◆ **What is required**
Once the pictures have been set aside, copy every remaining entry exactly.

◆ **Data provided**

------------------------

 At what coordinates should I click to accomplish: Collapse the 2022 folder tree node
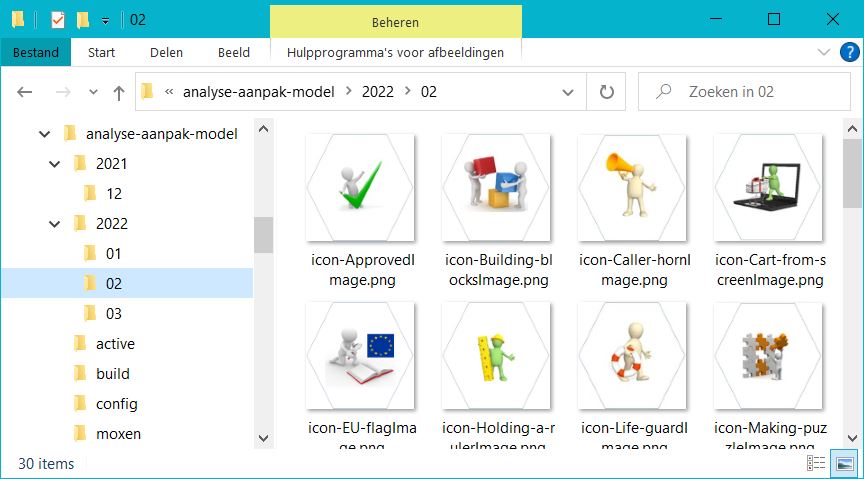point(55,224)
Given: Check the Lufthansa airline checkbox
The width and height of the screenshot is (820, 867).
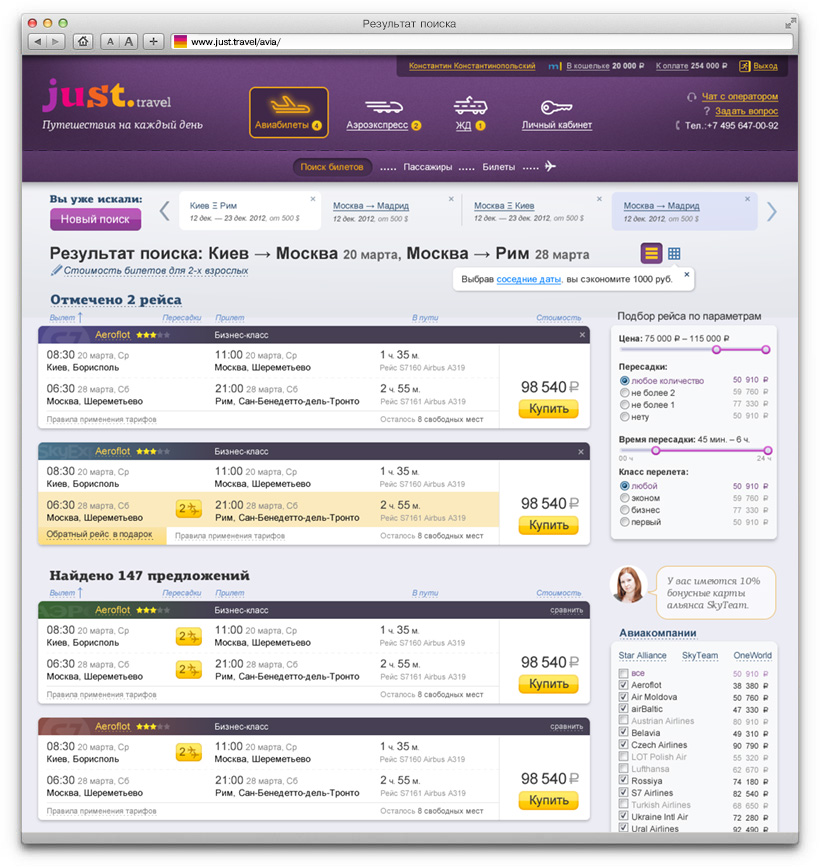Looking at the screenshot, I should [624, 769].
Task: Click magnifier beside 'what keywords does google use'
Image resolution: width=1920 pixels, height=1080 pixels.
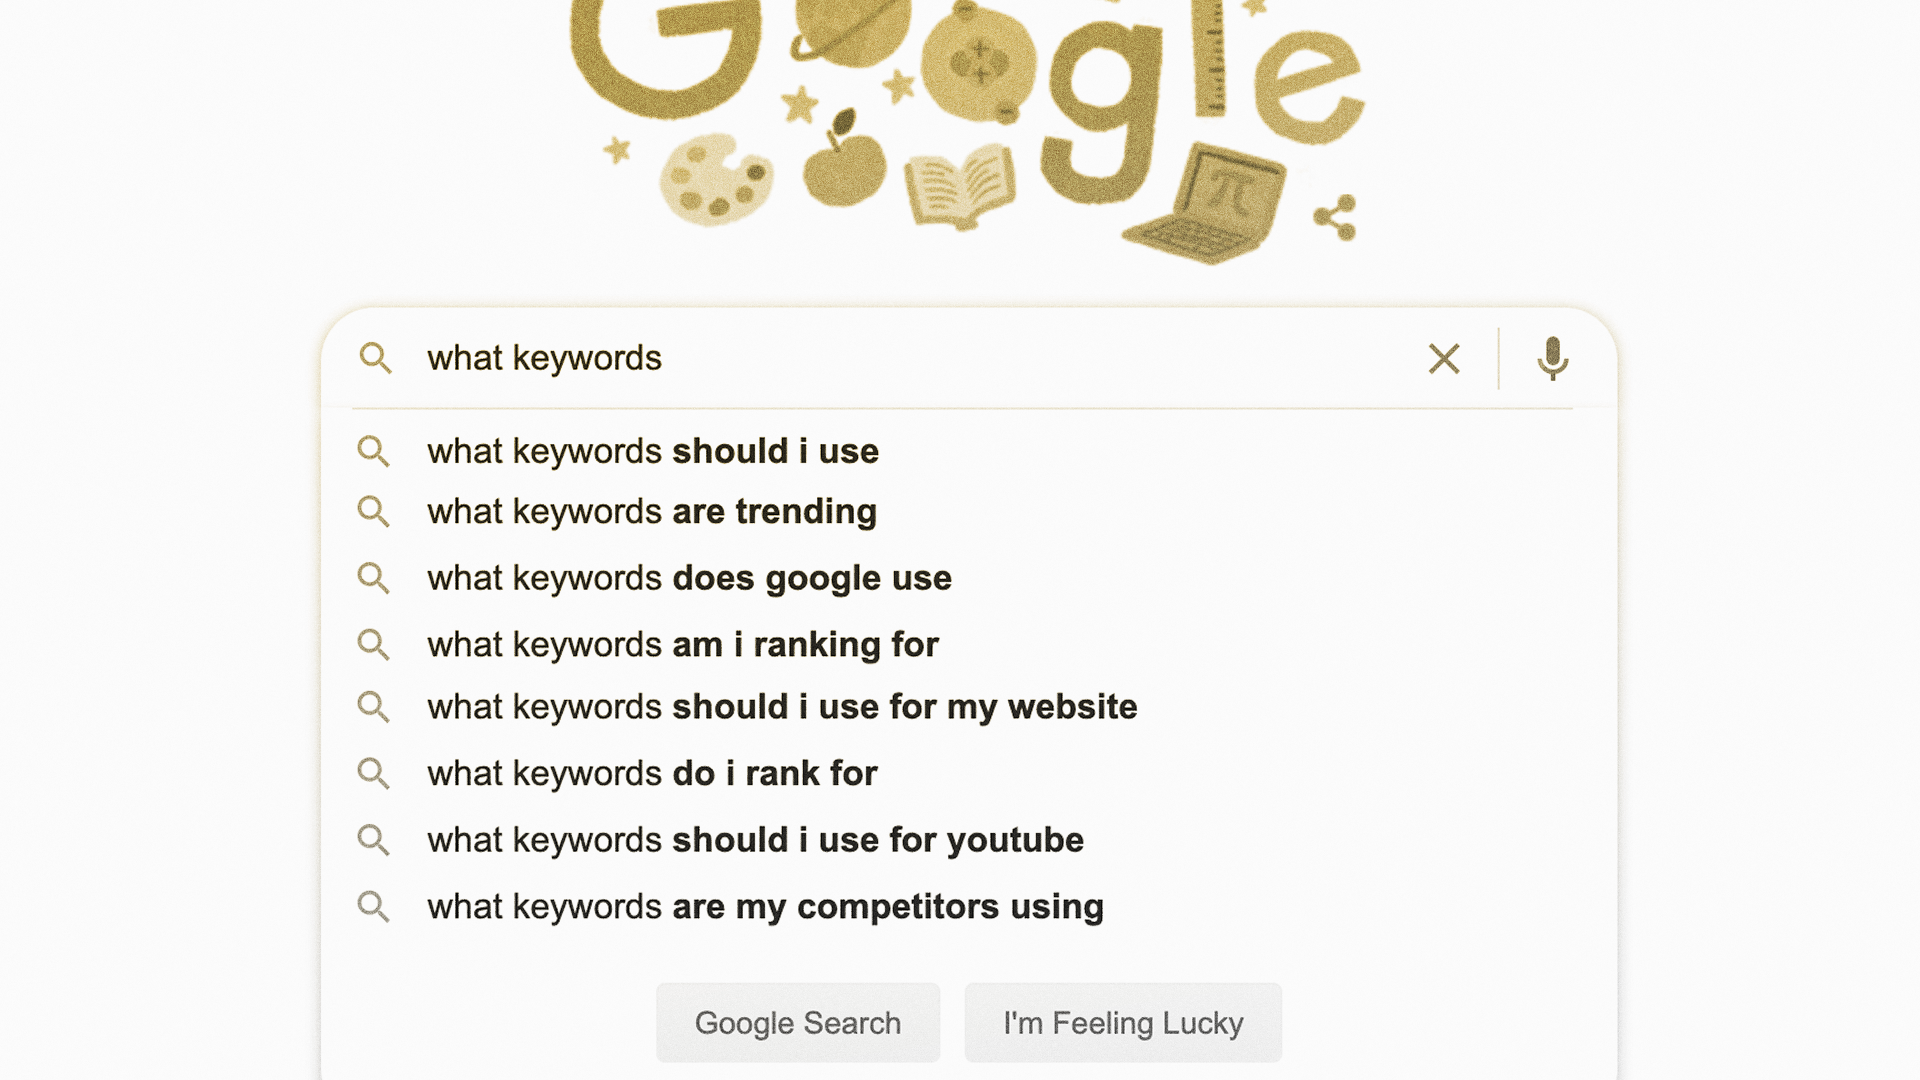Action: coord(373,578)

------------------------

◆ **Expected output**
 At what coordinates should I click to accomplish: Collapse the 2022 folder tree node
point(55,224)
Given: Check the Lufthansa airline checkbox
The width and height of the screenshot is (820, 867).
Looking at the screenshot, I should [624, 769].
Task: Click magnifier beside 'what keywords does google use'
Image resolution: width=1920 pixels, height=1080 pixels.
Action: coord(373,578)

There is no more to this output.